Reproductive Policy in 20th Century China
Some folks here might be interested in an interview that my UK colleague Sharon Yam conducted with Sarah Mellors Rodriguez:
While China’s reproductive policies have long been studied as a mechanism of biopolitical control, the everyday reproductive experiences of Chinese people are often eclipsed. Spanning more than a century, Sarah Mellors Rodriguez’s important monograph Reproductive Realities in Modern China: Birth Control and Abortion, 1911–2021 (Cambridge University Press, 2023) fills this gap by examining how Chinese citizens, especially working-class women, navigated the changing cultural and sociopolitical landscapes of reproduction. Supplementing state archival research with oral history interviews, the book enacts a feminist methodology that highlights the lived experiences of individuals from different class backgrounds.

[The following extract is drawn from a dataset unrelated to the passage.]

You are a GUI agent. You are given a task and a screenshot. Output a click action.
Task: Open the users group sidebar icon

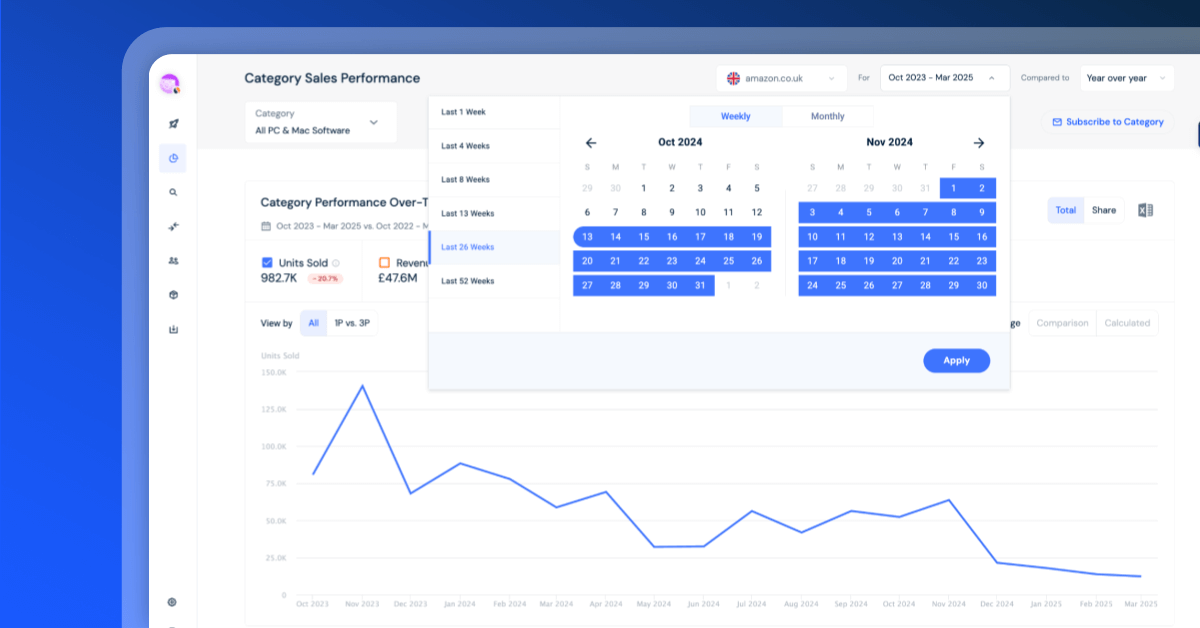[173, 261]
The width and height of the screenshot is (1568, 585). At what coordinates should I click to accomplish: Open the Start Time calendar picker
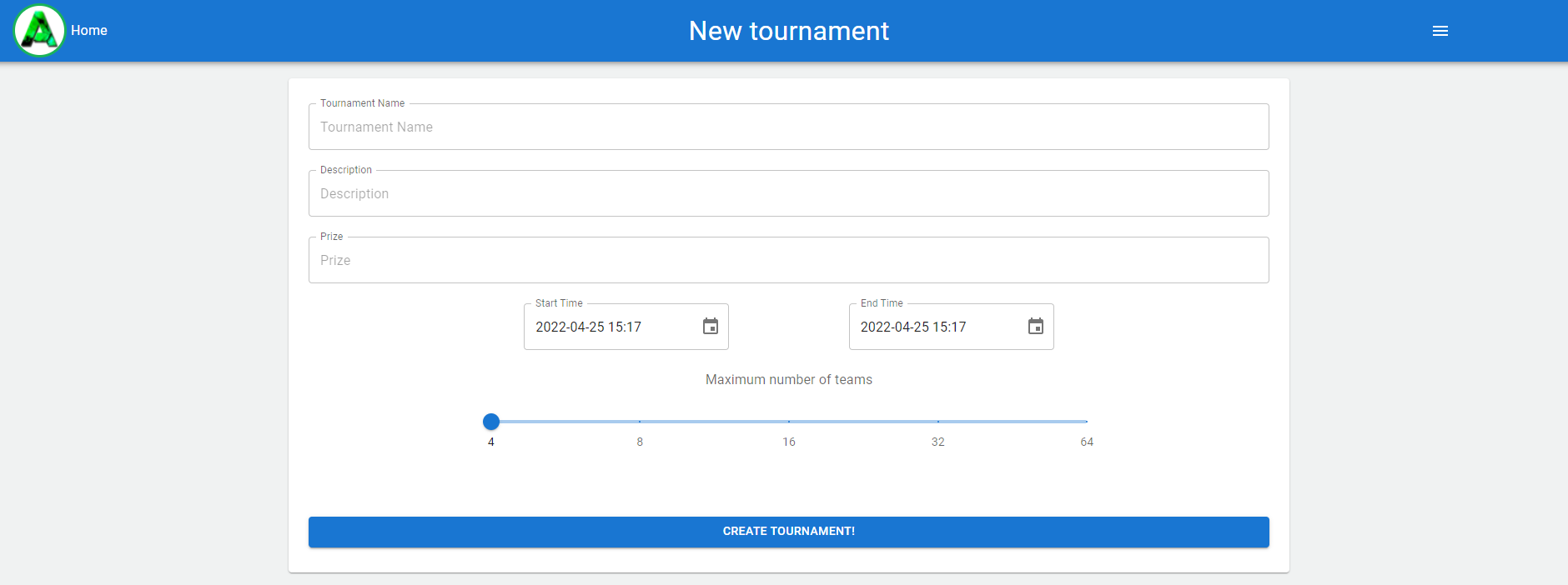[x=710, y=327]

Meticulously researched and cogently written, Rodriguez’s volume is an important addition not only to China studies, but also to scholarship on reproductive politics, health, and medicine.
It can be a little dense but there’s a lot of interesting stuff about the collision of traditional Chinese medicine with Western eugenics with the mess of different policies pursued by the CCP in the first 25 years of the CCP. Ground level response to policy even in an authoritarian state is extremely complex, with plenty of regional and temporal variation.